Starting at the line below with "You are a GUI" and stopping at the line with "Given: Click the", please print each line exactly, those two included, and skip every picture.

─── EXERCISE MATERIAL

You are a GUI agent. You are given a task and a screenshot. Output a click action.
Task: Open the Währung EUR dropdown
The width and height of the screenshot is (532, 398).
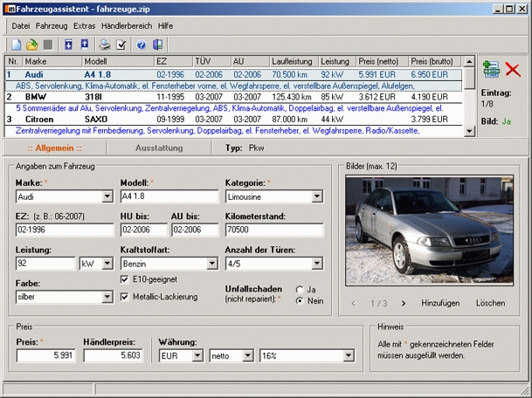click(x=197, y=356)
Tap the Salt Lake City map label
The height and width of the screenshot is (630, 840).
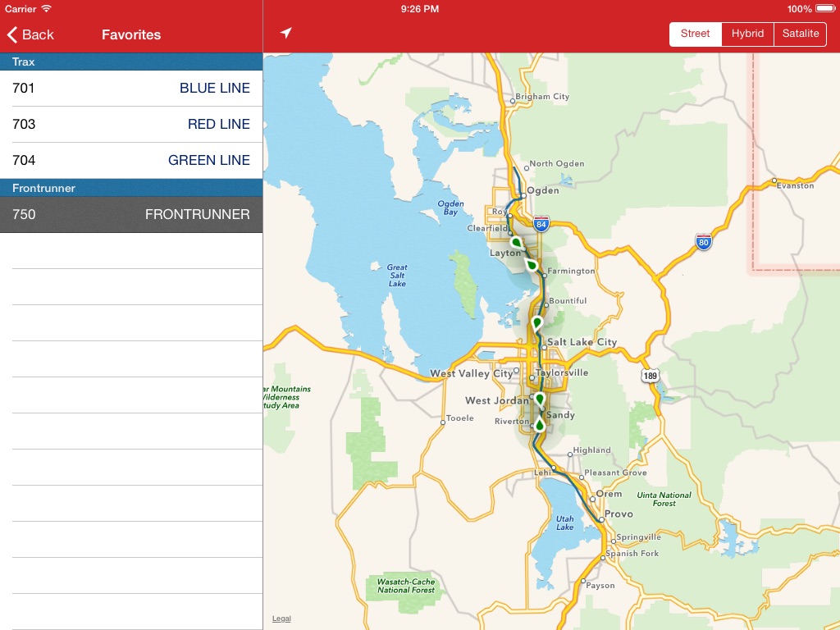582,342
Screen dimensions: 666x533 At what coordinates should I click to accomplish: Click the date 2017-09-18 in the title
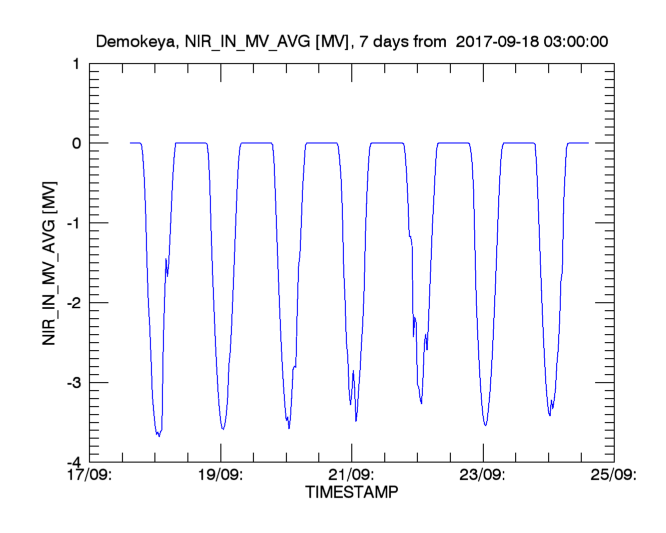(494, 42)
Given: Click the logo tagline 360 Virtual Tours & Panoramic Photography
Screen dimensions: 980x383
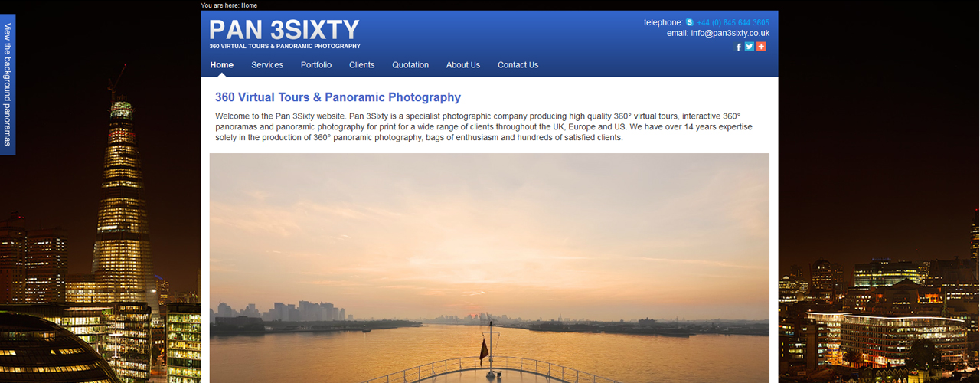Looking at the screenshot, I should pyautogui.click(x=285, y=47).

──────
─── EXERCISE MATERIAL

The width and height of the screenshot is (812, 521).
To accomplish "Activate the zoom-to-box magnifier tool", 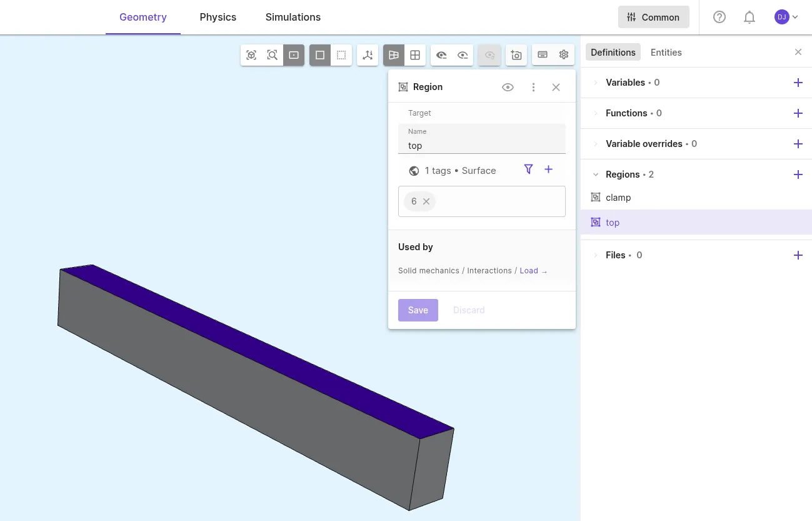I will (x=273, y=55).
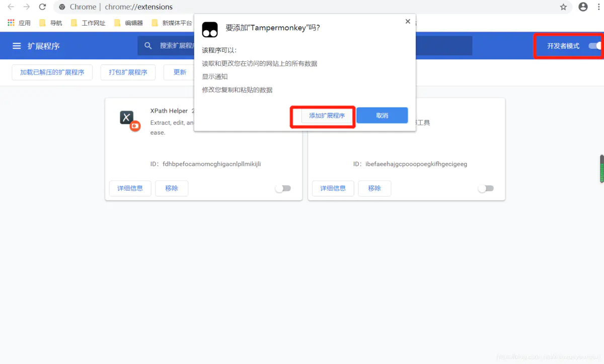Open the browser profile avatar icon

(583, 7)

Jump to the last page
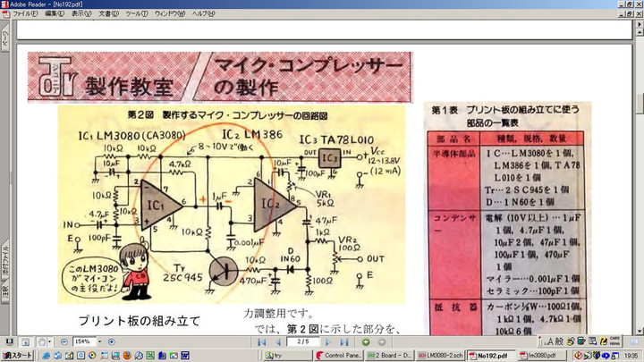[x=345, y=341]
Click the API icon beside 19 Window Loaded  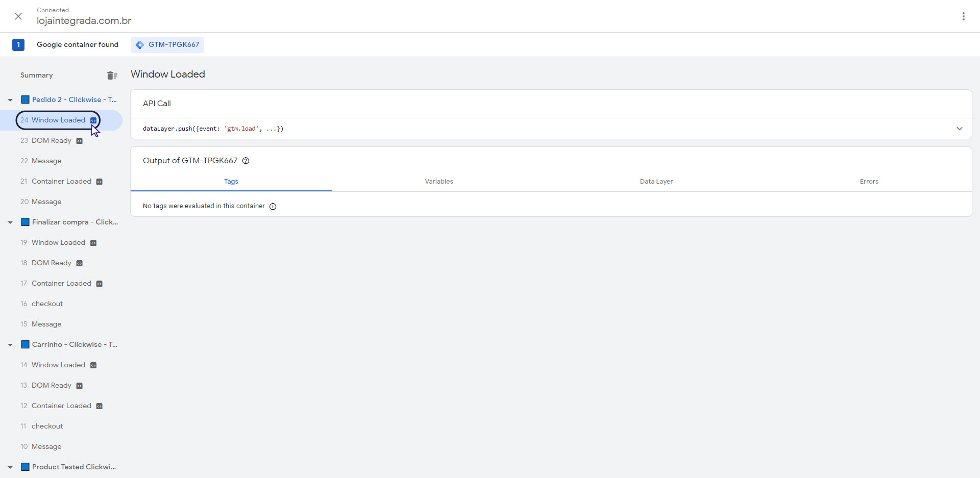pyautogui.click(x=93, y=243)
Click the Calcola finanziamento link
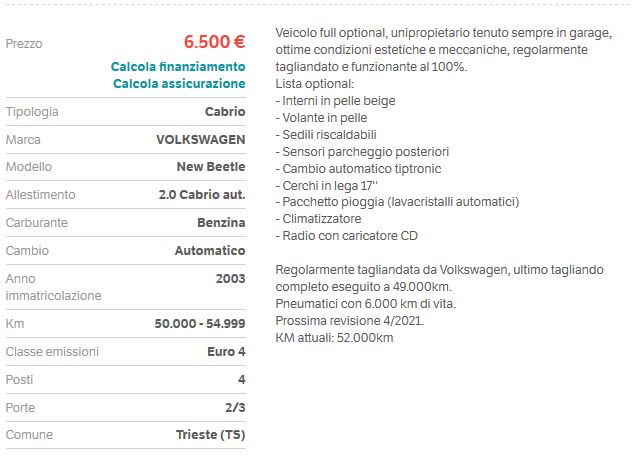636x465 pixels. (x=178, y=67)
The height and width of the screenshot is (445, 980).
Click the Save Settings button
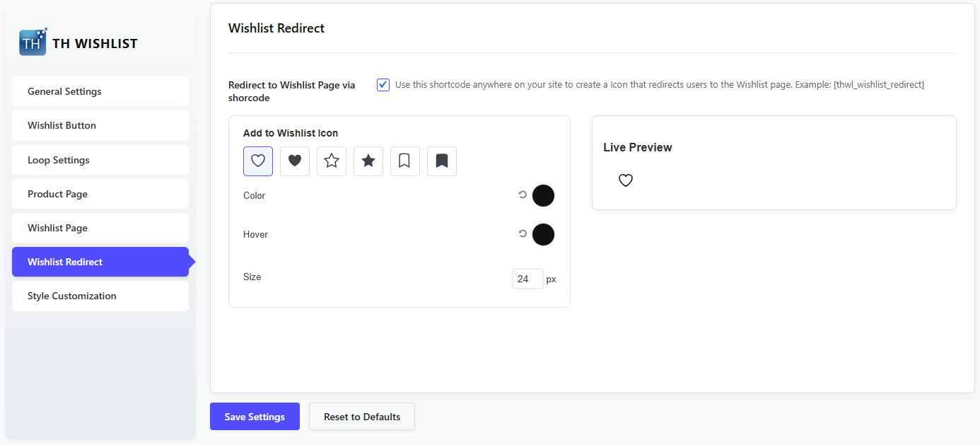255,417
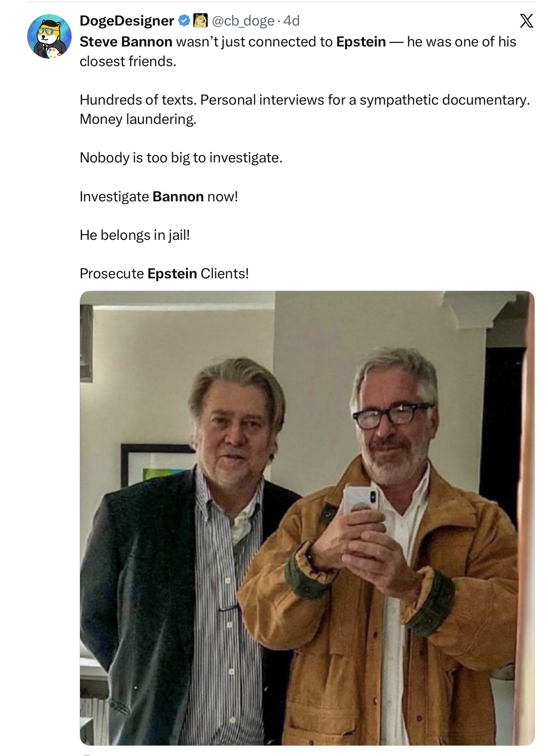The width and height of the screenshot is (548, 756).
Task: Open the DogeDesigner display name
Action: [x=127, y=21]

──────

FINISHED EXERCISE:
You are a GUI agent. You are given a task and a screenshot. Output a click action.
Task: Open the Währung EUR dropdown
The width and height of the screenshot is (532, 398).
click(x=197, y=356)
Tap the Salt Lake City map label
The height and width of the screenshot is (630, 840).
582,342
Screen dimensions: 666x533 At what coordinates should I click to accomplish: Click the date 2017-09-18 in the title
(494, 42)
Given: Click the logo tagline 360 Virtual Tours & Panoramic Photography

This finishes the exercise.